Lent has an appeal to it for many reasons. Lent is kind of radical; it reminds Catholics that Jesus demands everything of his followers. So, people decide to give up their favorite foods or pray more during this time so they can renew their faith. 

My consistent struggle with Lent is not making this time about a checklist. Faith is not a “To Do List” but I too often make it one. I quickly decide what I will give up for the next 40 days (usually the same desserts as the last few years), but I do not spend enough time reflecting on how I will radically reorient my life towards following Jesus Christ as a real person who is constantly pursuing my heart.

The entire goal of the Lenten season is for us to become true disciples of Christ. On Ash Wednesday, we are essentially given an invitation: “Follow me,” Jesus says to us. Just like he said to the ordinary men and women he found in Galilee. Over the next 40 days we can come and see what Jesus is about. If you are like me, keeping him at the center is the struggle. 

Lent can be tricky because it is not about being strong enough to sacrifice some luxuries in our lives and do a little extra for God. Lent is concerned with falling deeper in love with the God of the universe who created me and gave his life so that I may know what it means to be truly alive. 

The “stuff” we commit to doing or the things we decide to give up this Lent can definitely lead us closer to Him. However, my inclination is to often equate these practices with my relationship with God, rather than speaking directly to Him in prayer. 

Lent is meant to make us fully alive again. Pope Benedict XVI would often note that the earliest Christians referred to themselves as “The Living Ones” because they were the only members of society who were fully alive. The culture of Rome was bent towards indulgence, violence and lifeless philosophies. Christianity offered something more, but it entailed something challenging. Anything in life that brings about true and fruitful change will always be difficult. Renewal, however, is always worth it.

Anything in life that brings about true and fruitful change will always be difficult. Renewal, however, is always worth it.

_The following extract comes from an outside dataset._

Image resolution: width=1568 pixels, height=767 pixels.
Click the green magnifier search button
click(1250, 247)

Diving into Lent with our entire self can give us access to this type of life as well. Essentially, we can all admit that our lives are often lived astray from who God is calling us to be. For this reason, we begin with the practice of having ashes placed on our foreheads. “Remember that you are dust and to dust you shall return.” This is not morbid sentimentality, but an invitation to contemplate our deathbed. Doing so is what will bring about the greatest renewal in our lives.

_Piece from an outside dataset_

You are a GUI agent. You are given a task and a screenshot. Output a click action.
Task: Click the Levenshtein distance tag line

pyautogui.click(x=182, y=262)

When we live with our number one purpose in mind (God and being with Him) along with an awareness that one day we will pass from this earth (a dust and deathbed mentality), we simply live differently. We do not procrastinate when it comes to the most meaningful relationships in our lives and we are pushed to forgive and bring about healing rather than lock ourselves into the way things have always been. 

Today, let us allow the ashes to do something to us. May they powerfully remind us that we are made for renewal and the Lent brings us face-to-face with our own brokenness and death. That death, however, has been definitively restored by what happens at the end of these 40 days – we will rise, triumphantly renewed and prepared to live with Christ forever.